Sep 21, 2022

An explanation of constraints in classical mechanics and the derivation of the Navier-Stokes equations, treating pressure as a Lagrange multiplier.

Back to homepage https://principiaphysicaegeneralis.com/

Introduction

One of the reasons for Lagrange’s initial discovery of what is now classical mechanics was the elimination of so called constrain forces (like the tension of a rope) from the description of a physical system to make the equations simpler. However there is a way (also suggested first by Lagrange) to re-introduce these constrain forces into the formalism of classical mechanics gaining more information in the process.
In this article we are going to explore the Lagrange multiplier description of constrains and use it to derive a fundamental form of Schrodinger’s equation and the Navier-Stokes equations for incompressible fluids.

Holonomic constraints

The definitions

The constraints we are going to be concerned with here are going to be Holonomic. That means that they can be expressed as the demand that a certain function $\phi(q)$ of the coordinates is zero at all times during the evolution of the system.
Geometrically, if the original system has $N$ degrees of freedom then the system evolves in a N-dimensional configuration space. Every constraint we introduce removes one degree of freedom so it limits the evolution to a (N-1)-dimensional subspace. Now the constraint is obviously being enforced by some force that by definition has no other effect on the system so it has to be orthogonal to the constrained subspace.
To see all of the above remarks in action we will consider the simple problem of a pendulum of mass m that has a constant length

The simple pendulum

Assuming that the pendulum has a constant length $L$ and the only force acting on it is gravity, then we only need one variable, the angle $\theta$, to fully describe the system.

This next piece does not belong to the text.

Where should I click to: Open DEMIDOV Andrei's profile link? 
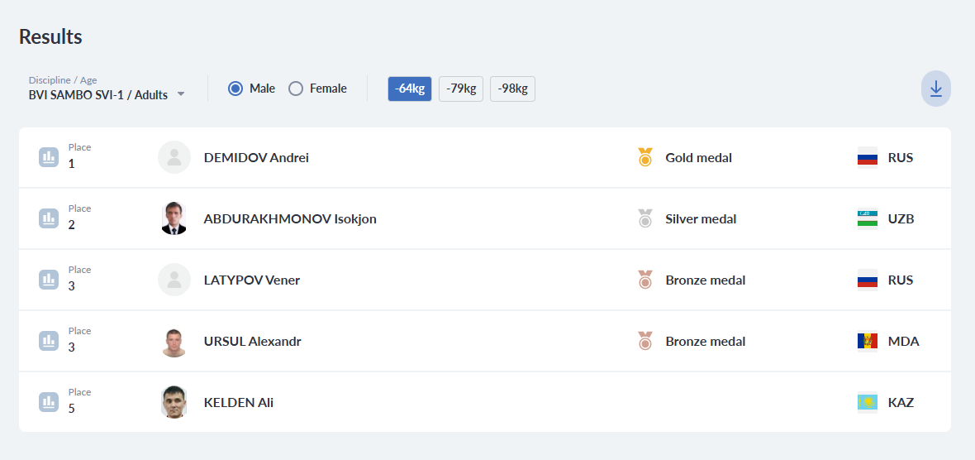tap(256, 157)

The configuration space in a circle since $\theta + 2\pi=\theta$. The Lagrangian is as usual: $$ \mathcal{L}=T-V=\frac{1}{2}mL^2\dot{\theta}^2 + mgLcos\theta =\frac{1}{2}L\dot{\theta}^2 - gcos\theta \;\;\; (2.1) $$

and from the Euler-Lagrange equations we get the usual pendulum equation $$ L\ddot{\theta}=-gsin\theta \;\;\; (2.2) $$

But what if we wanted to know the tension force that keeps the pendulum at a constant length? We begin with the unconstrained system of 2-dimensions ($r,\theta$). The configuration space is now a cylinder since again $\theta + 2\pi=\theta$ and $0<r<\infty$. As discussed above, we introduce the constraint $\phi(r,\theta)\equiv r-L = 0$ again limiting our configuration space to a circle. Instead of replacing r in $\mathcal{L}$ we introduce a new term, the constraint multiplied by an undefined function of time called a Lagrange multiplier $\lambda$ $$\mathcal{L}=\frac{1}{2}m(r^2\dot{\theta}^2 + \dot{r}^2) + mgrcos\theta + \lambda \phi(r) \;\;\; (2.3) $$

Now, not only do we keep treating $r$ as a variable, but we also treat the multiplier $\lambda$ as a variable. We have three E-L equations: $$\lambda: \;\;\;r-L=0 \;\;\; (2.3a)$$ $$\theta: \;\;\;mr^2\ddot{\theta}=mgrsin\theta \;\;\; (2.3b)$$ $$r: \;\;\; m\ddot{r}=mr\dot{\theta}+mgcos\theta+ \lambda \;\;\; (2.3c)$$

We can see that (2.3a) is the constraint, so replacing $r=L$ in (2.3b) gives us the same equation as (2.1). What we have gained is (2.3c). Since $r$ is constant $\ddot{r}=0$ so $$\lambda = -mL\dot{\theta} -mgcos\theta \;\;\; (2.4)$$

Comparing (2.3c) with Newton’s Second Law $m\ddot{r}=F_r$ we can see that $\lambda$ or in general $\lambda\cdot \nabla\phi$ is the force acting on the system to enforce the constraint $\phi$. As predicted, the force is orthogonal to the circle describing the constrained motion in the configuration space.

Schrodinger’s equation

Lagrange multipliers, and constraints in general, can also be used to derive the equations describing a system. The first example we are going to look at is a derivation of Schrodinger’s time independant equation. We define the Hamiltonian operator $\hat{\mathcal{H}}$ by the relation $$<E>=\int \psi^*\hat{\mathcal{H}}\psi\;d^3x \;\;\; (2.5)$$

Where $<E>$ is the mean value of the energy, $\psi$ the wave function of the system and $\psi^* $ its complex conjugate. Similar to the principle of least action, we demand that $<E>$ is stationary so we identify the action with $<E>$.
It is well known that the probability of a particle existing in the volume V is given by the integral of the norm of $\psi$ squared. So, if we take the integral to encompass all of space we expect the probability to be 1, since the particle must exist somewhere. Therefore our constrain is: $$ \phi \equiv \int \psi^* \psi\;d^3x - 1 = 0 \;\;\; (2.6) $$

The action can now be written as $$\mathcal{S}= \int (\psi^* \hat{\mathcal{H}}\psi + \lambda\psi^* \psi)\;d^3x -\lambda \;\;\; (2.7)$$

If we treat $\psi$ and $\psi^*$ as independant variables and apply our usual variational methods for getting the equations of motion ¹ we get the equation (and its complex conjugate) $$\hat{\mathcal{H}}\psi=\lambda\psi \;\;\; (2.8)$$

This is Schrodinger’s time independant equation and it tells us that the wave functions $\psi$ that describe any time-independant system are the eigenfunctions of the Hamiltonian operator, with energy equal to the eigenvalue $\lambda$. $\hat{\mathcal{H}}$ itself is specific to the particular problem one is investigating so there is no general formula.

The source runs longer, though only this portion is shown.